Speaking as a member of the Data Workers Union (Boring Old Fart Division), I’d say the ISO 8601 date format extensions are impressive but unlikely to be widely adopted. You’d need a cheat sheet or a carefully written parser to translate them, as well a metadata explainer for your data compilations …
I still like the idea of a separate date-notes field to explain uncertainties …

Basically, I’d still roll my own. But thank you for linking the article. Still very useful to know about, though I wouldn’t use the method.

Fun factoid about the name, via the Python Institute:

Python was created by Guido van Rossum, and first released on February 20, 1991. While you may know the python as a large snake, the name of the Python programming language comes from an old BBC television comedy sketch series called Monty Python’s Flying Circus.

As to Tinderbox Dates and ISO 8601:

Two points here, format and time.

  • The format you see after entering a date is as set in the Document Settings, Text tab’s Displayed Attributes date format control which allows any of 3 formats to be selected form a pop-up menu. This can be overridden with custom choice of date format string being set at doc level for DisplayedAttributesDateFormat (the default (empty string) inherits the Doc Settings’ value. Note, you can set $DisplayedAttributesDateFormat at note level (like any other attribute) although all displayed Date attributes use the same format in any given note—whether customised or set at document level. If you want dates displaying in ISO 8601 outside edit mode, use date format string “=”, or the same but without the time and timezone info use “==”.
  • Time. If you add a date, regardless of format, with to time element, Tinderbox uses the current macOS system time. But, you can either a space a ‘hh:mm:ss’, e.g. " 14:23:05" or “00:00:00” or use the time(aDate, hoursNum, minutesNum[, secondsNum]) operator to set a time of your choice (see link for a code example).

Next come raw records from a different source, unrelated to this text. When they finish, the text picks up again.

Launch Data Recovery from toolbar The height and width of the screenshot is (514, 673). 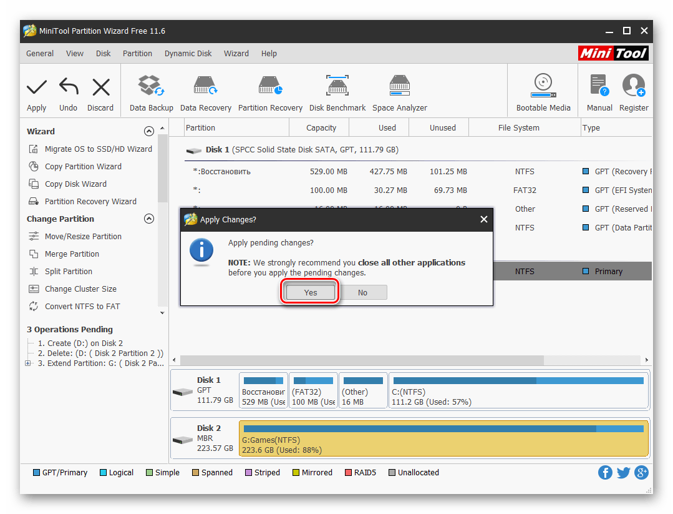205,87
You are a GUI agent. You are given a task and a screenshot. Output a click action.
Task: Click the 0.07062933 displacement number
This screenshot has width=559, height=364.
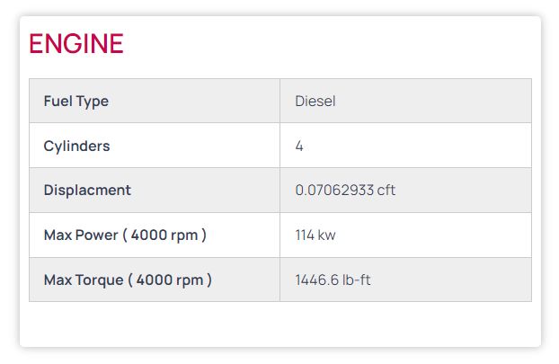tap(334, 191)
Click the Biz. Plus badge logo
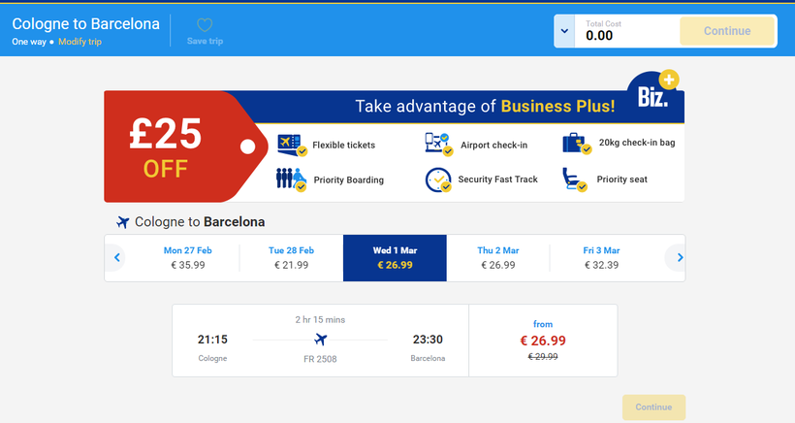Screen dimensions: 795x423 (654, 95)
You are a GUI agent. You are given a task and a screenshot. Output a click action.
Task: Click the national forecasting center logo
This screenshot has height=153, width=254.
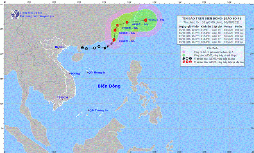15,14
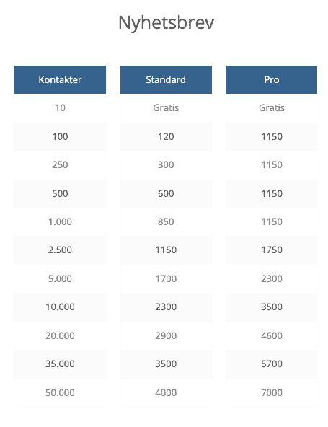Viewport: 328px width, 427px height.
Task: Click the Standard column header
Action: point(166,79)
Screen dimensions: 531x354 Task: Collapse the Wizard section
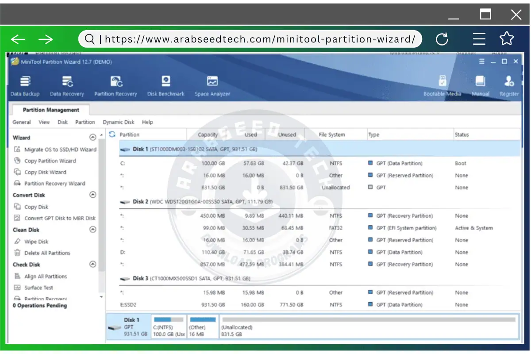pos(92,137)
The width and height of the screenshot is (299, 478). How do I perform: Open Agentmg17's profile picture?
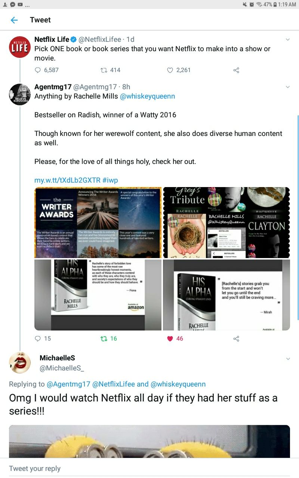click(19, 94)
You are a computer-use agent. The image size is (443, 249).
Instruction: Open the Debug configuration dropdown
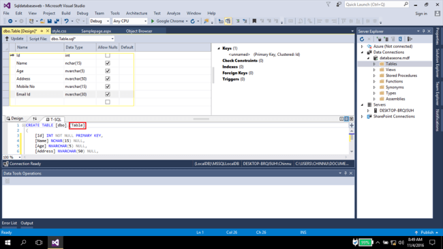(x=100, y=21)
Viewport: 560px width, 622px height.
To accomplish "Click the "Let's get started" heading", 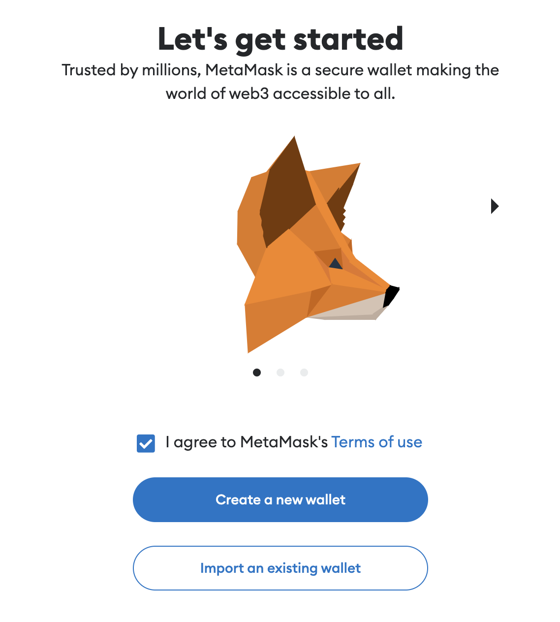I will click(x=280, y=39).
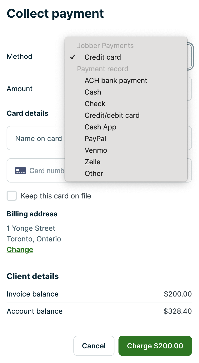
Task: Click the checkmark beside Credit card
Action: pyautogui.click(x=73, y=57)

I’d also clarify, having had to check, that using date(dateStr) with an ISO 8601 format string will work when creating Date-type data in action code, though date(yearNum, monthNum, dayNum[, hourNum, minNum]) might be as easy to use.

Tinderbox, at time of writing, does not have any understanding Extended Date/Time Format (EDTF) Specification modification to the default forms of ISO 86021. Therefore, EDTF should not be used fore Date-type data work. Users may choose to EDTF ‘manually’ in String-type stored data but that will require the user to parse the meaning, i.e. be reading the stored string by eye in the UI.

I’ve made a note to self to, after current travels, review aTbRef articles on date() and Date-type format attributes to clarify support for ISI 8601 as an input format for Displayed Attributes or date(). Separately, I’ll add a not on partial dates clarifying that the are not supporting is Date-type data and suggesting a few of the String based workarounds already discussed above.

†. Why? Because ‘Date’ type data is actually stored as a number of milliseconds from a reference date. So a Date has no notion of a date without time. What you see on screen is that number of milliseconds rendered into a human readable string of text.

‡. Actually this got added way back in v4.5.0.